Monday, October 5, 2009

Reflections on Plan B magazine



Former Careless Talk Costs Lives and Plan B contributor Steve Hanson has just started the mammoth task of re-posting all his articles and reviews onto his blog.

Go over there and encourage him.

He's started with this particular entry - some lengthy reflections on Plan B magazine. For example...

[Brief but former editor, David] McNamee [writing in The Guardian] understands the difference well:


‘Plan B was almost called The Music That We Like. It was only going to cover female artists, it wouldn’t listen to PRs, its writers were to be from fanzines and blogs and were going to pseudonymously “steal” the names of famous music journalists.’


I stole and inverted the name of a famous music journalist, as well as writing under my own name, the Luther Blissett Situationist game. It was kind of indulgent, I suppose. McNamee mentions that:


‘…in its early issues, some of the reviews looked more like diary entries or manifestos than descriptions of music, which infuriated people. As writers we weren’t afraid to empty our hearts and list in aggravating minutiae exactly why a piece of music was so special.’


But it seemed to me a certain core of people could do that, others couldn’t, or would be sidelined to web content if they did. There was an A-list at Plan B, Miss Amp, the Special People. They Who Could Be Emotional and Lengthy. Miss Amp used to run the wonderful fanzine ‘Amp’ (which I reviewed at The Terracope) and is actually called Ann-Marie, or was, before she attempted to morph into a kind of Paula Yates to Gonzales’s Michael Hutchence.

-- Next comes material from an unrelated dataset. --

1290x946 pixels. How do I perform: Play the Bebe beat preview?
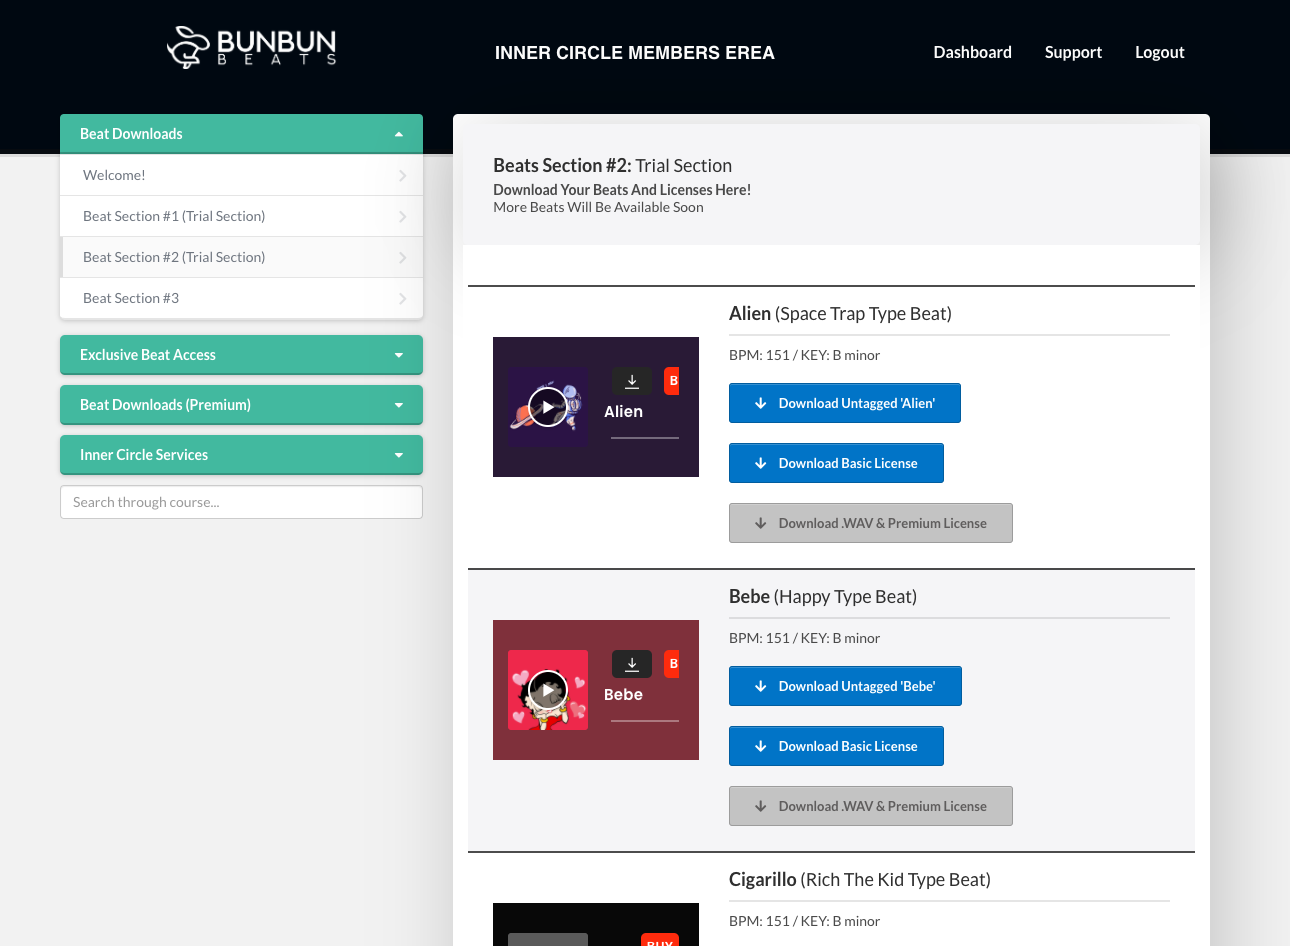547,689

Most of the A-list went to parties in Brighton and are now immortalised in Kieron Gillen’s graphic novelisation (including writers like David). A friend of mine used to log on to the website (when you could do so, it didn’t last long, perhaps he is partly to blame) and write things like ‘…you bunch of bleeding pebble-bashers’. I never encouraged him to do any of this, he just had (and has) a nice line in surreal-but-cutting harangues. He can make basic description into a character assassination.


The London-Brighton-centrism had its positives though, if Everett is to be believed I got sent to Iceland because he couldn’t be bothered leaving Brighton any more (see my blog on the Airwaves festival elsewhere on this site). I certainly enjoyed the benefits of utter obscurity, time-warp little towns with cheap(er) rent and the ability to order pretty much what sounds and gigs I wanted for free.

P.S. The illustration for this entry comes from Art Spiegelman's peerless Breakdowns, which I picked up yesterday in Border's for the near-unbelievable price of under 10 bucks.

2 comments:

  1. Thanks Steve - another piece about Plan B that doesn't mention the fact that I edited it for four years. Starting to wonder if I actually did.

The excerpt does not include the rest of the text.